- **Text provided**
□ □ □ □ □

# 103.23070 Craftsman Lathe



## VDUB04

Hello all,
I am new to the world of woodturning and Just picked up a Craftsman roebuck Model# 103.23070. Only one problem, (excuse my lack of proper vocab) the tailstock "chuck" ( or peice that holds the wood on ) :icon_smile: is missing. I have checked all over, sears, harbor freight, lowes, home depot. NOTHING... Looks as if this part has been dicontinued. From reading I hear Live centers are better. Can someone help me either find this part, or think of something that will work?? Thanks all Have a great day!

Brian


----------



## johnp

the live center is the one that spins.(next to the motor0. you need the complete tailstock? i have seen those on ebay.. google tail stock didn't get the expected results.. but it did return a lot of pictures... if you can get pictures of what you have someone here can find you a part number of what else you need


----------



## HLW

VDUB04 You might want to try Home Depot for the part. I used to own a Craftsman lathe ( not sure of the model #) but Home Depot sold the same lathe under the Rigid name.


----------



## VDUB04

I do not need the whole tail stock, just the peice that either looks like it has teeth on it or a sharp point that "bites" into the end of the wood. This looks like it sticks out from the tailstock. I have checked home depot, EBAY, lowes, Horbor freight all with no sucess.


----------



## bikerb422

VDU 

I have the same lathe and if you go to Woodcrafter you can get the part you need. They won't have it listed as Craftsman but just a universal one. I can check at home tonight and see what mine is. I believe it is a Morsetaper #2 . Let me look tonight.

Bruce


----------



## HLW

VDUB04, Sorry! I thought you needed the whole tail stock. If you will google Pennstateind.com, that is all they sale is turning equipment and at very good prices. Sounds like you are looking for the live tailstock center and for the head stock,that will be the drive centers. Penn State sales the tail stock center for $ 19.95 plus shipping. I've been pleased with their service and products. I'm using one of their chucks and I can't tell that the Nova was any better that I owned. Also Packard is another good place to buy turning products. Good luck.


----------



## VDUB04

OK, I will chk them out. Hiw can I tell the correct size i need. I will post some pics this afternoon or in the morning. Thanks


----------



## HLW

Just tell them when are ordering what lathe you have and they should be able to match it up. I had a Sears lathe and think it was a #1 MT(Morse Taper)? Measuring the size of hole that it fits into, is another way to get the correct one. But I still believe it's a #1 MT. Good luck.


----------



## firehawkmph

VD,
Do you have a woodcraft, rocklers, or any other store that sells lathe accessories nearby? If you do, take your tailstock off the lathe, it should either just slide off, or there may be a pin that unscrews that prevents it from sliding off, then take it to the store and match up a live center. There are only a couple different size morse tapers that most lathes use. Once you get the live center, see if you can find a turning club in your local, or at least a turner that wouldn't mind you stopping by and have him show you some lathe basics. It's much easier to get started when someone shows you first hand. Good luck,
Mike Hawkins:smile:


----------



## VDUB04

I dont have anything of that nature in my local, but I will look elsewhere. I will try to order one from the internet. Is it a Live Center that I need for the tail stock?

□ □ □ □ □

- **Written problem 1**
Condense the paragraph in the thread that begins "Do you have a woodcraft" into a short bulleted list that keeps its main points.
- **Written problem 2**
Reproduce the thread word for word from "I have the same" to "me look tonight.".

- **Source excerpt**
□ □ □ □ □

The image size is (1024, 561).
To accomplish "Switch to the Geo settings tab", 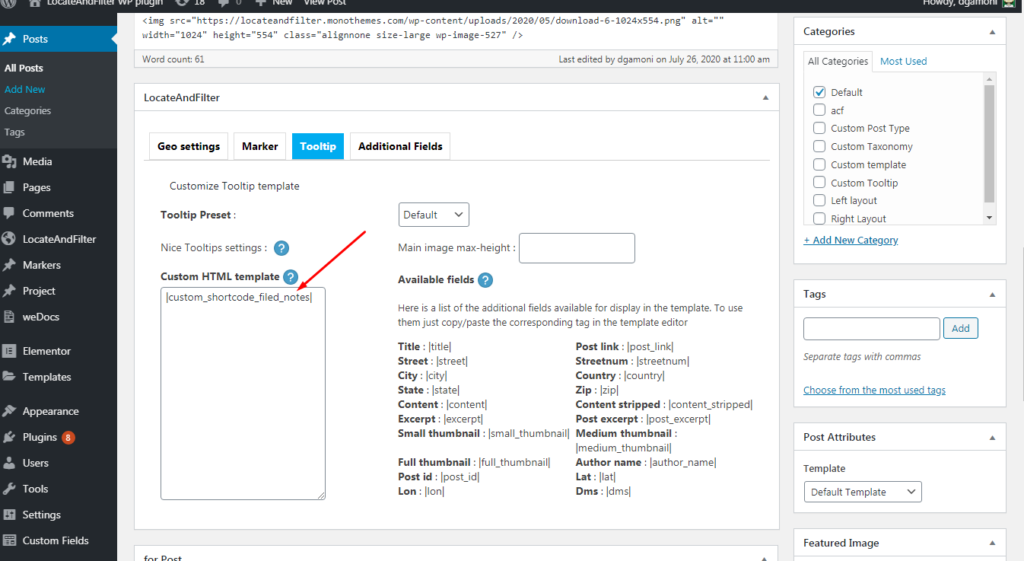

□ □ □ □ □

- **Worked solution 1**
- If a Woodcraft, Rockler, or other store selling lathe accessories is nearby, take the tailstock off the lathe. It should slide off, though a pin may need to be unscrewed first.
- Bring the tailstock to the store and match it to a live center.
- Most lathes use only a couple of different Morse taper sizes.
- After getting the live center, look for a local turning club or a turner willing to demonstrate lathe basics, since starting is much easier with firsthand instruction.

- **Worked solution 2**
I have the same lathe and if you go to Woodcrafter you can get the part you need. They won't have it listed as Craftsman but just a universal one. I can check at home tonight and see what mine is. I believe it is a Morsetaper #2 . Let me look tonight.